Saturday, October 30, 2010

A Brief Look at Being Made in God’s Image


When you hear someone say, “We are made in the image of God.” What do you envision? Is it something like a portly person sitting around with your legs folded, spouting off pithy statements? For others they may feel that being made in the image of God, we have somehow been endowed with super powers, making us capable of doing anything. However, I don’t believe that is what the Bible is trying to tell us at all.
As good students of Scripture we have to learn to take things in their context. From our context there are at least two ways that we can understand what this text is trying to tell us. First God created everything and is in control of everything. Please take note the when God made the animals of the land and the birds of the air, or the fish of the sea they were after own kind. Therefore by creating man to rule in dominion over creation, he made us in his own image to act as his viceroys on earth.
Another way the phrase could be looked at is when God speaks of creating us, it specifically refers to man and woman being one in different forms as God himself is. John Sailhamer in is commentary on Genesis makes a good statement about this, “Following this clue the divine plurality expressed in v.26 is seen as an anticipation of the human plurality of the man and woman, thus casting the human relationship between man and woman in the role of reflecting God’s own personal relationship with himself.” (Sailhamer 1981, 38)

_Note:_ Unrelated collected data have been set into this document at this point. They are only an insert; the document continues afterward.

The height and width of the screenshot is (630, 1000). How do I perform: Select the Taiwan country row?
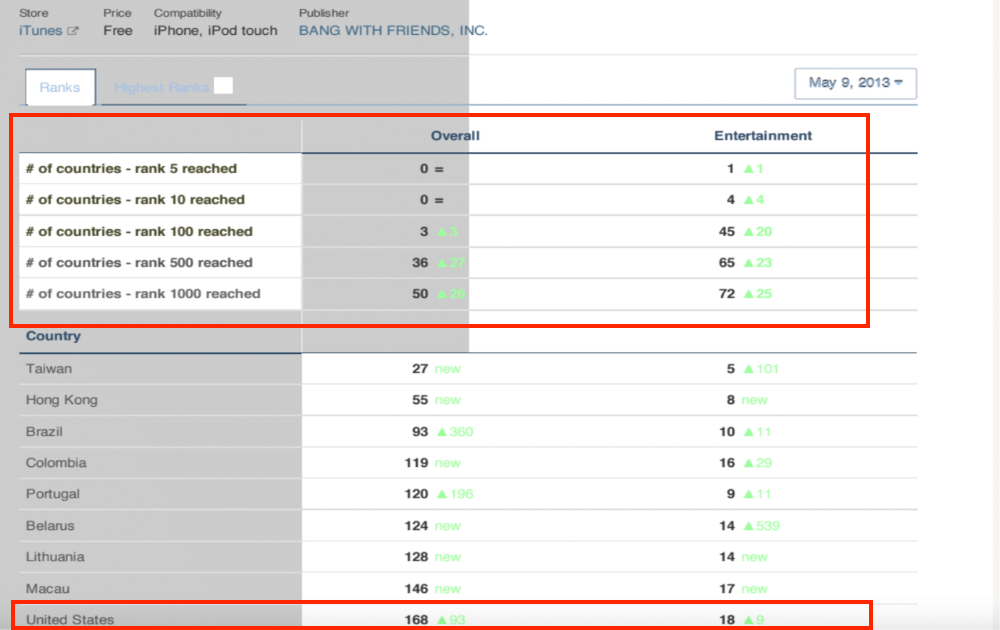[x=49, y=369]
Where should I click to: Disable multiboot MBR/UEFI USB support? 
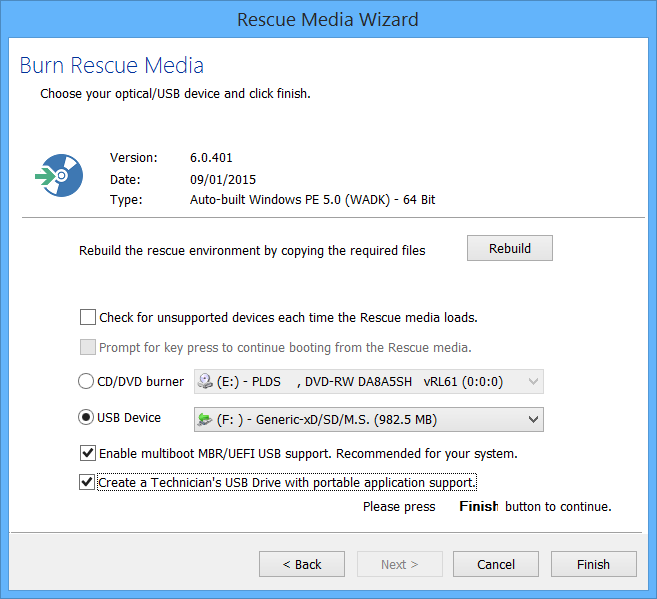pyautogui.click(x=88, y=454)
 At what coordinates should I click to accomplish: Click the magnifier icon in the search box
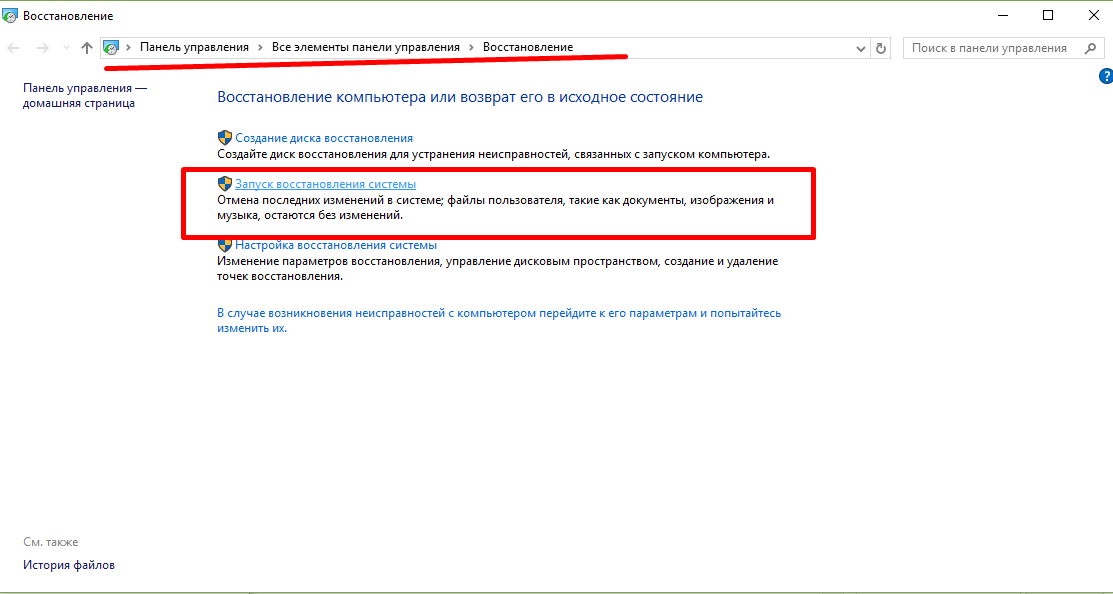1088,48
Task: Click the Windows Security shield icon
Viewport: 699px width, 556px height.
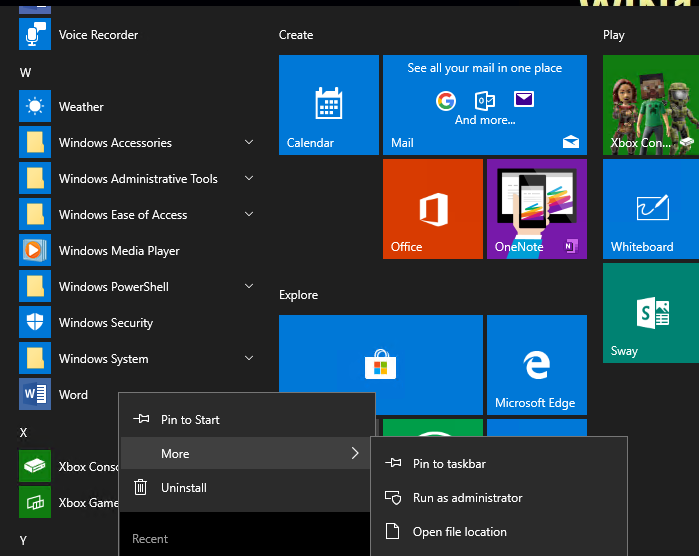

After delving into this study I would agree with both options I have presented, we are both viceroys in charge of what the Lord has given us and also as man and woman we are the greatest example of his plurality that can be witnessed on earth. And as far as the creation account explaining the relationship to the woman to the man, God looked at everything else he had created and saw that it was good, but it was not good for man to be alone. So he then created woman after man to give him a companion or a help mate. It was not a sub-serviant role because we are told that he created them male and female. She is there to help complete and fulfill man since Adam was made from the ground and Eve (woman) came from his flesh. “Then the man said,“This at last is bone of my bones and flesh of my flesh; she shall be called Woman, because she was taken out of Man.” (Genesis 2:23, ESV)
Sailhamer, John H. The Expositor's Bible Commentary- Genesis. Grand Rapids, MI: Zondervan, 1981.